À l'échelle humaine ou inhumaine ?

729822_25ba163c9a_m.jpgHigh performance computing pour les humanités : est-ce « a hammer in search of a nail » ? La question m’a souvent traversé l’esprit, au croisement de diverses allusions à cette possibilité. Simple réflexe d’une grenouille qui voit les sciences inhumaines, elles, faire la part belle à ces ressources démesurées, et ainsi souhaiter s’apparenter au boeuf ?

John Tolva, de chez IBM, se prête naïvement — mais volontairement — à la réflexion. J’avais croisé telle cogitation chez Geoffrey Rockwell, mais sans qu’il expose en toutes lettres sa position. Les questions que Tolva pose pour s’interroger sur notre méthodologie sont fascinantes… et désespérantes. Car le principal problème, souligne-t-il en creux, est l’absence de structuration des ensembles de données :

the biggest single problem we can solve with the grid in the humanities isn’t discipline-specific (yet), but is in taking digital-but-unstructured data and making it useful. OCR is one way, musical notation recognition and semantic tagging of visual art are others — basically any form of un-described data that can be given structure through analysis is promising. If the scope were large enough this would be a stunning contribution to scholars and ultimately to humanitiy.

**Données fournies**
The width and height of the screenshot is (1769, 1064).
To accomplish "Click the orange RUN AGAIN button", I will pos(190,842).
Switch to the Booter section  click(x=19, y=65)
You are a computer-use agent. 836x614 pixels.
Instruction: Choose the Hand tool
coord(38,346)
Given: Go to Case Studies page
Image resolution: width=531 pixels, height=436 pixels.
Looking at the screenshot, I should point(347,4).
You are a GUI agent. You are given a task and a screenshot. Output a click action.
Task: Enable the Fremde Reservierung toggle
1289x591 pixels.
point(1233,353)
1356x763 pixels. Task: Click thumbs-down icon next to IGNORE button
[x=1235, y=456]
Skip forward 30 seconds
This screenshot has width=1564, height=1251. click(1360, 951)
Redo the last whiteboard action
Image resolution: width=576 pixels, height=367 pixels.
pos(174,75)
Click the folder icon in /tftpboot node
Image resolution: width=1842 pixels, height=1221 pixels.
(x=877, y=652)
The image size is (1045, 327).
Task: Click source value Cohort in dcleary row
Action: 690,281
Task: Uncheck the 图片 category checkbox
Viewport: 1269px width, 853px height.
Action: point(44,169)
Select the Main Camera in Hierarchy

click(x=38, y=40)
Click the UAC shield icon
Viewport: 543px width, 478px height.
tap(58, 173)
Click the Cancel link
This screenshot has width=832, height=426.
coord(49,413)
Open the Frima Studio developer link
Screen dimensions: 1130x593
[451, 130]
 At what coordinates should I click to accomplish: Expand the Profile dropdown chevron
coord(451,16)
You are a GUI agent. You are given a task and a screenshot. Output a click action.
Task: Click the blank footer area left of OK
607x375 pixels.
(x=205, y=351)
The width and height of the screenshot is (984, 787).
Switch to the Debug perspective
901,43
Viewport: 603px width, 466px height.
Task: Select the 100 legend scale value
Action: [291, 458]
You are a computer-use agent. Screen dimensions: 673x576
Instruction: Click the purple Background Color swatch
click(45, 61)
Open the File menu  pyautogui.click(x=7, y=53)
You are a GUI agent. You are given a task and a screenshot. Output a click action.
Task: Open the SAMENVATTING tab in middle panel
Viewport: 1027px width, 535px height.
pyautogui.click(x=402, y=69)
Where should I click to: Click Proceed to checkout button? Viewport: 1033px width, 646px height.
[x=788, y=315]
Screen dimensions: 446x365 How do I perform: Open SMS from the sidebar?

**Consigne A**
Dans l'extrait de page, reprenez le passage qui s'ouvre sur les mots « John Tolva, de » et se clôt sur « ultimately to humanitiy. », en substituant « décourageantes » à « désespérantes ».
**Consigne B**
Dans la citation en anglais de l'extrait de page, relevez toutes les méthodes données comme moyens de structurer des données numériques.
**Consigne C**
Poursuivez le billet sur le calcul haute performance dans les humanités à partir de son dernier passage.

**Réponse A**
John Tolva, de chez IBM, se prête naïvement — mais volontairement — à la réflexion. J’avais croisé telle cogitation chez Geoffrey Rockwell, mais sans qu’il expose en toutes lettres sa position. Les questions que Tolva pose pour s’interroger sur notre méthodologie sont fascinantes… et décourageantes. Car le principal problème, souligne-t-il en creux, est l’absence de structuration des ensembles de données :

the biggest single problem we can solve with the grid in the humanities isn’t discipline-specific (yet), but is in taking digital-but-unstructured data and making it useful. OCR is one way, musical notation recognition and semantic tagging of visual art are others — basically any form of un-described data that can be given structure through analysis is promising. If the scope were large enough this would be a stunning contribution to scholars and ultimately to humanitiy.

**Réponse B**
OCR ; musical notation recognition ; semantic tagging of visual art

**Réponse C**
C’est l’ambition qui effraie et qui rend fébrile (ce « giddy » qu’il utilise pour décrire son propre état). C’est la démesure, l’ampleur, l’empan en quelque sorte. Mais est-il de mauvaise foi de prétendre que la vraie nature des humanités, c’est la profondeur et non la largeur de vue ? Comment raffiner les « données » lorsqu’on plonge dans un texte ? Ce texte n’a-t-il donc de valeur, laisse-t-on supposer avec cette approche, que dans la multitude des autres textes ?

Je n’ai pas de réponse… la question continue de me tracasser. Et appelle, en corollaire, la fascination de la technologie, ses possibilités, et la nécessité de tout chercheur de questionner son apport à ses travaux. Simple tentation geek ou ouverture à de nouvelles avenues, à de nouveaux outils, à une compréhension réinventée de nos objets de prédilection ? Il semble bien qu’il faille une part de geek-itude pour d’abord se laisser séduire, et ensuite envisager les conséquences de la dot… Car à défaut de regarder la technologie dans les yeux, il n’y a pas de moyens d’accéder aux fantasmes, à la vision qu’elle permet de dessiner d’un certain avenir. Cette vision n’est pas la seule qui puisse/doive être esquissée, pas plus qu’elle constitue une panacée. Mais difficile est le portrait de notre futur sans prise en considération des outils qui nous accompagneront.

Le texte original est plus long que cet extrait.